Es war eine Idee, die der Kulturrat der Schweizerischen Botschaft und ich zusammen entwickelt hatten, da ja auch viele Schweizer Künstler, Schweizer Schauspieler hier in Berlin leben. Zum anderen wollten wir diese Verbindung aufgreifen, die die Schweizer Kultur in Form von Robert Walser mit Berlin verbindet, der vor dem 1. Weltkrieg acht Jahre in Berlin gelebt hatte, hier wesentliche Impulse empfing. Und diese Achse jetzt mal über das Theater aufleben zu lassen, ist unser Anliegen. Dazu gibt es auch begleitende Veranstaltungen, wie Lesungen, Filmvorführungen oder die jetzt am Wochenende stattfindende Podiumsdiskussion in der Akademie der Künste unter dem Titel „Unter Menschen, die einander achten, möchte ich leben“ – das ist ein Satz von Walser. An dieser Diskussion nehmen teil: Adolf Muschg, Giorgio Agamben – italienischer Gegenwartsphilosoph aus Venedig, Peter Utz, ein Literaturwissenschaftler und Walser-Kenner aus Lausanne und ich.
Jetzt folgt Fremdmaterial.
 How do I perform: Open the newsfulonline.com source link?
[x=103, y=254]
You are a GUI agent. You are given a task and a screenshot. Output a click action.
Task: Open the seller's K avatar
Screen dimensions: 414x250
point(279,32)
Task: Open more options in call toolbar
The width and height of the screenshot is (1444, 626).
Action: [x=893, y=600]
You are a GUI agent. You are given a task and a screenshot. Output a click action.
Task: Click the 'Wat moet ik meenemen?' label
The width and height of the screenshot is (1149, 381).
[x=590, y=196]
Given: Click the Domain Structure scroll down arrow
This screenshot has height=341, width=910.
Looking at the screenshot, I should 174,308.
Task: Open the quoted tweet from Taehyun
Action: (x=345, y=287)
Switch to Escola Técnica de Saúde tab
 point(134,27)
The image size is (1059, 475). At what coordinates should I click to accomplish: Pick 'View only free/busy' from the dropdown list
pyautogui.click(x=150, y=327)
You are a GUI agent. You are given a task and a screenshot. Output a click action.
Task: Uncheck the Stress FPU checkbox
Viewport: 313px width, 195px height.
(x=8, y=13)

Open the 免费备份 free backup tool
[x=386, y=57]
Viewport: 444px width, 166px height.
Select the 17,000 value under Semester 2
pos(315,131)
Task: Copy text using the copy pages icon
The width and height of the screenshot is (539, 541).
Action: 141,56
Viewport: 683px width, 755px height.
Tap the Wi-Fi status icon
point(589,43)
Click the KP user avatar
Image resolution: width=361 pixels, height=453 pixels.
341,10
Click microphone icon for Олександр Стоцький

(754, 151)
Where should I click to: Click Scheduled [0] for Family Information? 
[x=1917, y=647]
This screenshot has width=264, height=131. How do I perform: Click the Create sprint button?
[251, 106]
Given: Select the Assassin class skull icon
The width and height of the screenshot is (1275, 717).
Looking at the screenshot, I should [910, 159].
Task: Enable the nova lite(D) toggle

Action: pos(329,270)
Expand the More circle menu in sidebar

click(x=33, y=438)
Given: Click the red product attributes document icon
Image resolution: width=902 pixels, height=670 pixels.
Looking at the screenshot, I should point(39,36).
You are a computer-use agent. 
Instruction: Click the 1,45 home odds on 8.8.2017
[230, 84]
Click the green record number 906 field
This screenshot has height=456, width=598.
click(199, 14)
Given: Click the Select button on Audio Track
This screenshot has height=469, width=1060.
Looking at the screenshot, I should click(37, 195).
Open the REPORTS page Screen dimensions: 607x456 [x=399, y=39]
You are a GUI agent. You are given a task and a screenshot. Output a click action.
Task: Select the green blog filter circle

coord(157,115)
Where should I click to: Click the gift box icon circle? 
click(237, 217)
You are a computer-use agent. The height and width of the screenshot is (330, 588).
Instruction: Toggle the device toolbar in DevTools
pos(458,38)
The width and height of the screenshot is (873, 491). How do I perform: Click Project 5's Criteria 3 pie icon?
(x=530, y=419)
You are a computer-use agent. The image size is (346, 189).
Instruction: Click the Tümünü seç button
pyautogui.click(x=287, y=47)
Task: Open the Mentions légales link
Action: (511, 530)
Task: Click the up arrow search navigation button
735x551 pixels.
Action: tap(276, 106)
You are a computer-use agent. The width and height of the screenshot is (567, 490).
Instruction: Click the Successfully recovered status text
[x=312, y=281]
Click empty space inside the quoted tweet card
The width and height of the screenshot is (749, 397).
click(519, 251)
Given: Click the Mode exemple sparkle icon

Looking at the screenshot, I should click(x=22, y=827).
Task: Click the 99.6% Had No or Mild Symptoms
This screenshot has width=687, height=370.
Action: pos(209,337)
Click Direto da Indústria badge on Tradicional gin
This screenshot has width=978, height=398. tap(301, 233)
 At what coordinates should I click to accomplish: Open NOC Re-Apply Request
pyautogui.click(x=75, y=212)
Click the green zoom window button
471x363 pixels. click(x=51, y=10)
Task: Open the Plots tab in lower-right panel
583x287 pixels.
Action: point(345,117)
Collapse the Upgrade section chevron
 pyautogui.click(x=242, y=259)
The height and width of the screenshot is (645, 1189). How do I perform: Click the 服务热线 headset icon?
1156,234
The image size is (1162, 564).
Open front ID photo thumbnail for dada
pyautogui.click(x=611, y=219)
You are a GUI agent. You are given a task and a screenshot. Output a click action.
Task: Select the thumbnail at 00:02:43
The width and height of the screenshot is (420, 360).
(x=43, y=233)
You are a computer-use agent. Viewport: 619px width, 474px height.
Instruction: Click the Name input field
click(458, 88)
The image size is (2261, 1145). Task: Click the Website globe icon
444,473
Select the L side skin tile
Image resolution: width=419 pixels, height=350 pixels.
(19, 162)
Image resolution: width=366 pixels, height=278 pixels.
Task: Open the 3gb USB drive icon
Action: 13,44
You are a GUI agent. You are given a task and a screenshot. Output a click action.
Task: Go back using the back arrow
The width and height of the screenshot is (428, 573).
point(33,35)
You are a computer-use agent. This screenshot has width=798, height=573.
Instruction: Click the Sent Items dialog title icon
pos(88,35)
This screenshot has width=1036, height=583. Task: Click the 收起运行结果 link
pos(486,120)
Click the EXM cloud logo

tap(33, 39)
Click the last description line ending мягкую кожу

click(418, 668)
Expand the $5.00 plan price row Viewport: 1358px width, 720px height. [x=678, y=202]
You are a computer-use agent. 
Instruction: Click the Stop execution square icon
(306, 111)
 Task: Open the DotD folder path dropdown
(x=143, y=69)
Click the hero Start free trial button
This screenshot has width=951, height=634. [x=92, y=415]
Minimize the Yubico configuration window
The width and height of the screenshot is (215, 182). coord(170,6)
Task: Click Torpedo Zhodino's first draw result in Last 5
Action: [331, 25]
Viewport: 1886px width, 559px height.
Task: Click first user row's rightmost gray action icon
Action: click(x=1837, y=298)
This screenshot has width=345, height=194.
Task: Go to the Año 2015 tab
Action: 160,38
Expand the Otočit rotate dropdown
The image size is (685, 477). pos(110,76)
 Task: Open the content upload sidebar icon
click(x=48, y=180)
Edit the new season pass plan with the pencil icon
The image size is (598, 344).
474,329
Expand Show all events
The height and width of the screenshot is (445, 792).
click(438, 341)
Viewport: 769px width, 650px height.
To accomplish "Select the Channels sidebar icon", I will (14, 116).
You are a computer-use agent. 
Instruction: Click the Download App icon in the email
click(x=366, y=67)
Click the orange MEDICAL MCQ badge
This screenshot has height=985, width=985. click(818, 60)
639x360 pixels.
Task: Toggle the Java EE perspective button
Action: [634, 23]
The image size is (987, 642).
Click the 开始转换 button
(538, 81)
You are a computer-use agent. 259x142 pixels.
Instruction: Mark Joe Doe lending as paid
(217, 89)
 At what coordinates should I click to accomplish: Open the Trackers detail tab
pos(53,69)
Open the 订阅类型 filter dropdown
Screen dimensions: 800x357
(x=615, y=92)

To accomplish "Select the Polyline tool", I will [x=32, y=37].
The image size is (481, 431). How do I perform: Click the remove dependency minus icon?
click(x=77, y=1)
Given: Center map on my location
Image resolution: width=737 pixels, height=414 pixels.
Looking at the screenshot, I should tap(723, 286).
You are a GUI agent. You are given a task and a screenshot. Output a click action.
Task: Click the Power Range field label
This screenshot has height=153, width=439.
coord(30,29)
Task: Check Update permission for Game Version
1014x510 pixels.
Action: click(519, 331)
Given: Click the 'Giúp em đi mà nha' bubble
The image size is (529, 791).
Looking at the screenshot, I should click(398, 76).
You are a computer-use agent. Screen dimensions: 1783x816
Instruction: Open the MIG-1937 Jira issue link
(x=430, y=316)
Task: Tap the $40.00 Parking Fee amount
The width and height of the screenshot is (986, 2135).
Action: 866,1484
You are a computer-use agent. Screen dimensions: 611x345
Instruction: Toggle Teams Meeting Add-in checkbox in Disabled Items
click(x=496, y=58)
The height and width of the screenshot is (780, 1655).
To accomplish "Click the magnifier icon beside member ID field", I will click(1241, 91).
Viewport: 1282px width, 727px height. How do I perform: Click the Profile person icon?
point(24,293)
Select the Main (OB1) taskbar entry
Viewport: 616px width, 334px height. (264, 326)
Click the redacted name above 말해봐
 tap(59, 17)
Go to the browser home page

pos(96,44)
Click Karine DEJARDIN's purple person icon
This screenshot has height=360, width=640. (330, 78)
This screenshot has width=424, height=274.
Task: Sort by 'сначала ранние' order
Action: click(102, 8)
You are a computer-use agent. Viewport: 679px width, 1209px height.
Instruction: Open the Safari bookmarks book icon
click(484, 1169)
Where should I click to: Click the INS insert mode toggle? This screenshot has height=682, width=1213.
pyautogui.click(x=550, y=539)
„Robert Walser – Mikrogramme – Das kleine Weltttheater“ in der Regie von Christian Bertram, der mein Gast war. Die Uraufführung ist heute abend um 20:00 Uhr in der Probebühne Cuvrystraße in Berlin Kreuzberg, Haus Nr.7. Weitere Aufführungen dann täglich außer Montag bis zum 24. April.